---

# Crime <a name="crime"></a>

These datasets (crime & AHAH) are no longer used in the choropleth visualisation, and so code cells have been converted to markdown

In [16]:
# all of my data for crime is stored across 44 datasets per month, with 12 months of 2020 equalling 528 datasets in total

# for each dataset I will be extracting the number of crimes commited at each LSOA code
# the most natural ways of doing this in my opinion would be to 
# a) load all tables, convert to dataframes, append all dataframes into one, drop all unwanted columns, 
# then sum by LSOA... or...
# b) load all tables, convert to dataframes, for each column: i) drop unwanted columns , ii) sum by LSOA, iii) append all
# remaining dataframes, iv) sum by LSOA

# looks like a) is going to be the simplest, so lets go for it. Of course the most challenging step is to find a way to 
# automate the loading and conversion of 

import os

rootdir = wdir + '\datasets\Police_Data'

li = []

for subdir, dirs, files in os.walk(rootdir):
    for file in files:
        file = os.path.join(subdir, file)
        df = pd.read_csv(file, index_col=None, header=0)
        li.append(df)

frame = pd.concat(li, axis=0, ignore_index=True)

frame.columns

frame.drop(columns = ['Crime ID', 'Month', 'Reported by', 'Falls within', 'Longitude',
       'Latitude', 'Location', 'Last outcome category', 'LSOA name', 'Context'], inplace = True)
frame

crime_by_LSOA = (frame.groupby('LSOA code').count())

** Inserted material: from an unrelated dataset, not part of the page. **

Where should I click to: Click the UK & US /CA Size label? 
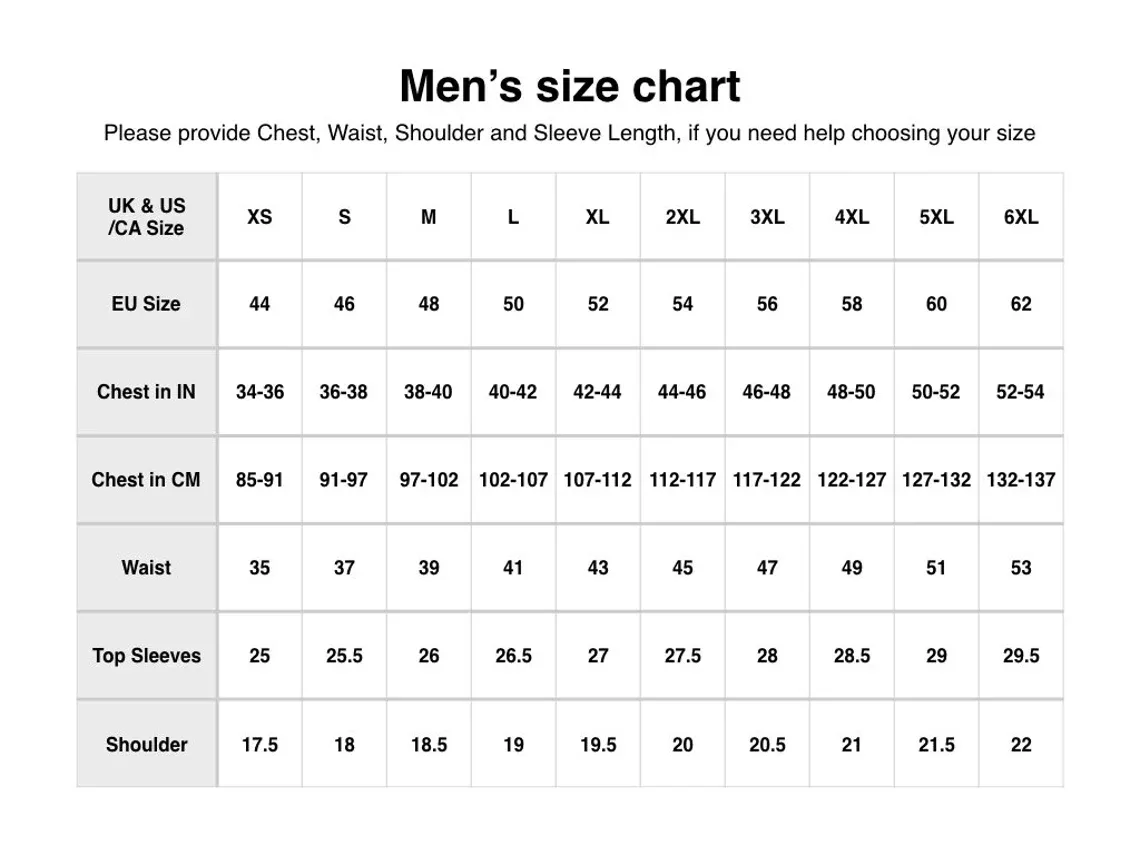146,217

crime_by_LSOA.rename(columns = {'Crime type' : 'Crime Count'}, inplace = True)

crime_by_LSOA

#### Dealing with outliers

boxplot = crime_by_LSOA.reset_index().plot(kind='box', x='LSOA code', y='Crime Count', figsize=(10, 6))

The above boxplot shows that the median number of crimes per LSOA is around 100, with the maximum at roughly 450. Extending beyond 450 crimes in a given LSOA is classified as an outlier, and represented on the plot as a black circle.

How many outliers are there?

boxplot = mpl.pyplot.boxplot(crime_by_LSOA)
#extracting L-estimators 
median = np.median(crime_by_LSOA)
whiskers = [item.get_ydata()[1] for item in boxplot['whiskers']]
minimum = whiskers[0]
maximum = whiskers[1]

print(median)
print(minimum)
print(maximum)

#number of LSOA crime counts defined as outliers
len(crime_by_LSOA[crime_by_LSOA['Crime Count'] > 433])

In order to deal with the extremities of this dataset, the counts can be split into 10 equal sized groups.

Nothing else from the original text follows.